ATo memorize the ingredients list
BTo estimate how expensive the dish will be
CTo avoid mid-cook surprises like missing ingredients or steps that require advance prep
DTo check whether the recipe is worth making
Reading a recipe end-to-end before touching any ingredients — the mise en place mindset — reveals hidden requirements: a dough that needs 2 hours to rise, a sauce that starts before the main, an ingredient you need to marinate overnight. Discovering these mid-cook is a common cause of ruined dishes. The other options are secondary concerns at best.
Question 2 True / False
A recipe is a rigid formula — substituting one ingredient for another will typically produce an inferior result.
TTrue
FFalse
Answer: False
Most recipes are templates that tolerate reasonable substitutions. Chicken thighs can often replace chicken breasts, chicken broth can replace vegetable broth in many dishes, and dried herbs can substitute for fresh (using about one-third the amount). Baking is more sensitive to exact ratios than stovetop cooking, but even there, many substitutions are well-documented. Understanding *why* each ingredient is in the recipe helps you judge when substitution is safe.
Question 3 Short Answer
A recipe calls for 3/4 cup of flour, but you want to make a double batch. How much flour do you need, and what math concept helps you scale recipes?
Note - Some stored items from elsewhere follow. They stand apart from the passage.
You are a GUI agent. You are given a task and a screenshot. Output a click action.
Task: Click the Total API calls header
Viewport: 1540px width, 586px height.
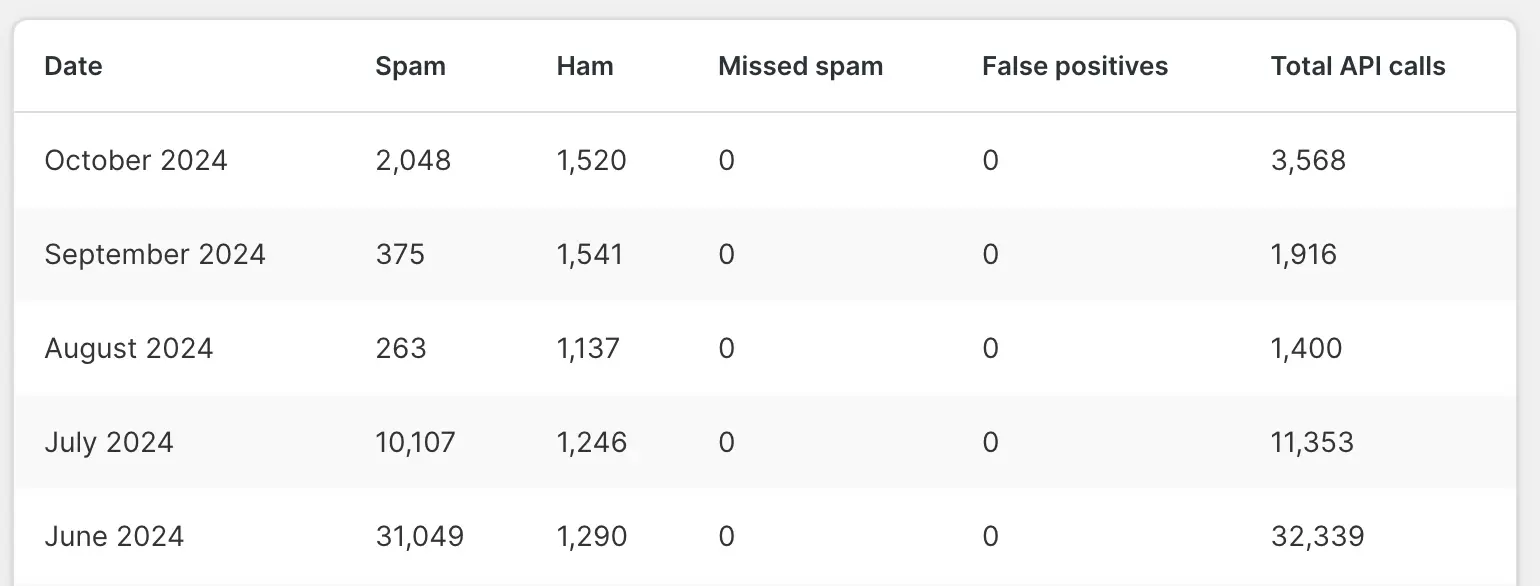pyautogui.click(x=1358, y=67)
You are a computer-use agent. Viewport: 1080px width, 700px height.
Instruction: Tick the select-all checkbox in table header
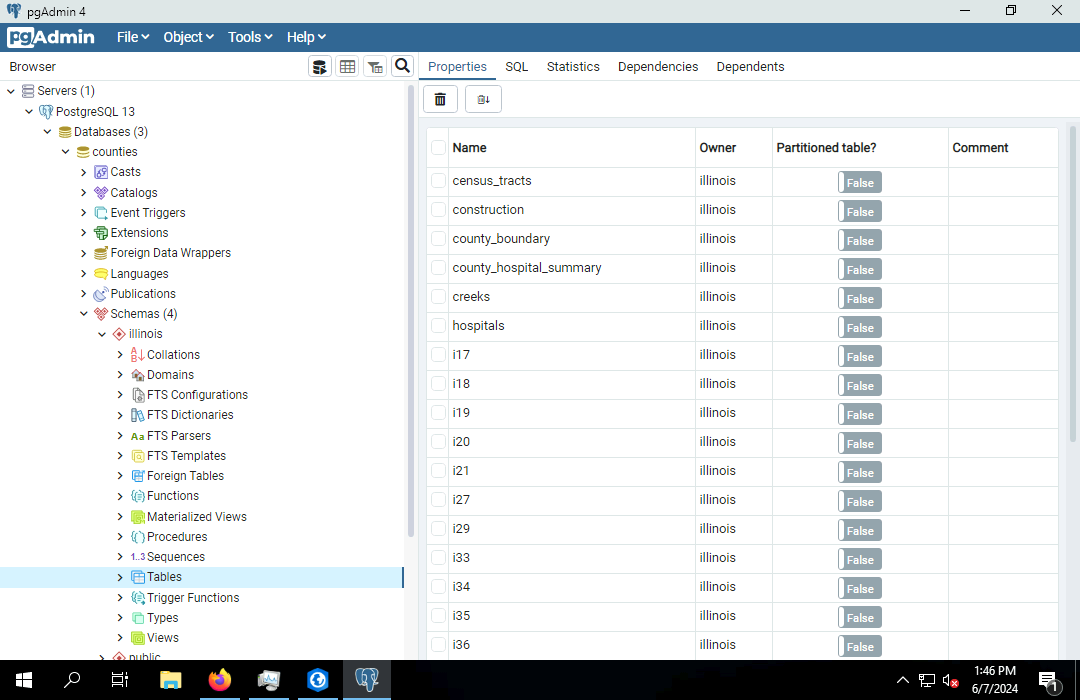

Think about your answer, then reveal below.
Model answer: 1.5 cups (3/4 × 2 = 6/4 = 3/2 = 1.5). Scaling recipes uses proportional reasoning — multiplying all ingredient quantities by the same factor.
Recipes are proportional relationships: the ratio between ingredients stays constant regardless of batch size. To scale up by 2×, multiply every quantity by 2. Fractions appear constantly in recipe measurements (1/4 tsp, 2/3 cup), so comfort with fraction multiplication directly enables confident recipe scaling.